There were no Hollyhocks in our garden when we moved here twelve years ago and for a few years I felt there was something missing – after midsummer the garden lacked the colour of May and June. Then I noticed the Hollyhocks when we went for long walks between the local villages . . . they spring up everywhere in this part of England, loving the low annual rainfall.
So how to get the Hollyhocks to move in? You can forget buying plants in pots or sowing seed carefully in trays or cells in a greenhouse – Hollyhocks like to get on with growing their own way as they need to get that long strong tap root down deep right from the start! There's also no need to buy expensive packets of seed, just take a few seeds when you see some lovely Hollyhocks growing by a footpath ;-) and when you get home scatter them in dry sunny corners of your garden. That's just what I did, sometimes I remembered where a particularly fine coloured Hollyhock grew so I could return to gather a few seeds when they were ripe.
Then, slowly at first, the Hollyhocks grew . . . and the bees pollinated the flowers and more seeds fell and grew, and more and more. Yes, I suppose they could be a bit of a nuisance if you're a tidy sort of gardener – but I'm not a tidy sort of gardener, so I welcomed them in and now and again 'edit' out the ones I don't need!

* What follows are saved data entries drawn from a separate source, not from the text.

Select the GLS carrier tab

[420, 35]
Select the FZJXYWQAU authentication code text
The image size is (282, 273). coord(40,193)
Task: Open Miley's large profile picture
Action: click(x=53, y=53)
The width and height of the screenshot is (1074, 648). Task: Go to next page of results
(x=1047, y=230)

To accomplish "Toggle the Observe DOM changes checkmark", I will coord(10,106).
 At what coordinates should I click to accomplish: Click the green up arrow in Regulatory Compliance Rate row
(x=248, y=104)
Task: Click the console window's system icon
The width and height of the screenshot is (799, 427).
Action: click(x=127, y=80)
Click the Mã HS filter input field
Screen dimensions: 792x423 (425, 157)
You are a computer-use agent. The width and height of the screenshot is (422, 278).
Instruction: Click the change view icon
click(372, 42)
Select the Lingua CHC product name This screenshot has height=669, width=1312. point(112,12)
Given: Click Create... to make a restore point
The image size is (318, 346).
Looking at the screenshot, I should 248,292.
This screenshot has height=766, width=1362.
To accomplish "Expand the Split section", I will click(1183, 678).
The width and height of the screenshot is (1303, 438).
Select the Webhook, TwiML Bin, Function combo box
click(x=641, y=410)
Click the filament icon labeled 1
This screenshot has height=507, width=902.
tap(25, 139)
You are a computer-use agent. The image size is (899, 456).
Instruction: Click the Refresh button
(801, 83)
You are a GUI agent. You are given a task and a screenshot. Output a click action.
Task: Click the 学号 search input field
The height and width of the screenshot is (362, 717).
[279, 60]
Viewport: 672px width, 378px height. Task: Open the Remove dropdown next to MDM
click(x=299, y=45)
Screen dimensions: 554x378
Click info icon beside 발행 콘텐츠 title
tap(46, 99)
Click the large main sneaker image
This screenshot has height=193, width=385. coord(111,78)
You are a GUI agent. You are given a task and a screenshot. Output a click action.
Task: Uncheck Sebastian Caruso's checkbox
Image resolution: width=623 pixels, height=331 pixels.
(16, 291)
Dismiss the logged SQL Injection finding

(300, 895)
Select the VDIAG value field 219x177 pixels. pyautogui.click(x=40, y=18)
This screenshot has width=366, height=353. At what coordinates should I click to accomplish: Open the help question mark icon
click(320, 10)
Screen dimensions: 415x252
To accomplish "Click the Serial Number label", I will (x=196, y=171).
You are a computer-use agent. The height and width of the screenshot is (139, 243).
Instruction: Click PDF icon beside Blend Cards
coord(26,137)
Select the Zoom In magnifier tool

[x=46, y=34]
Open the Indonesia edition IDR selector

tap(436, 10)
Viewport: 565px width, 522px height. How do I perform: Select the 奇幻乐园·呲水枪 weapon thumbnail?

This year I have the best ever Hollyhock show! None were planted by me, I haven't given them any water (even during the nine week drought from March to May) and they don't need staking (though one or two are leaning over a bit after the heavy rain at the weekend). A few have Hollyhock rust – but not bad enough to spoil the show, I don't fret about little things like that.
Let's take a closer look at those silky satellite-dish flowers . . .
. . . each one is a different shade from deep burgundy, through every shade of pink to the palest yellow (personally I don't encourage white and yellow ones as the flowers get lost against the cream colour of our house walls and I love the richer shades).
This morning I picked one flower from each plant – each one is different in colour, size and shape – the petals smooth or textured, regular or frilled.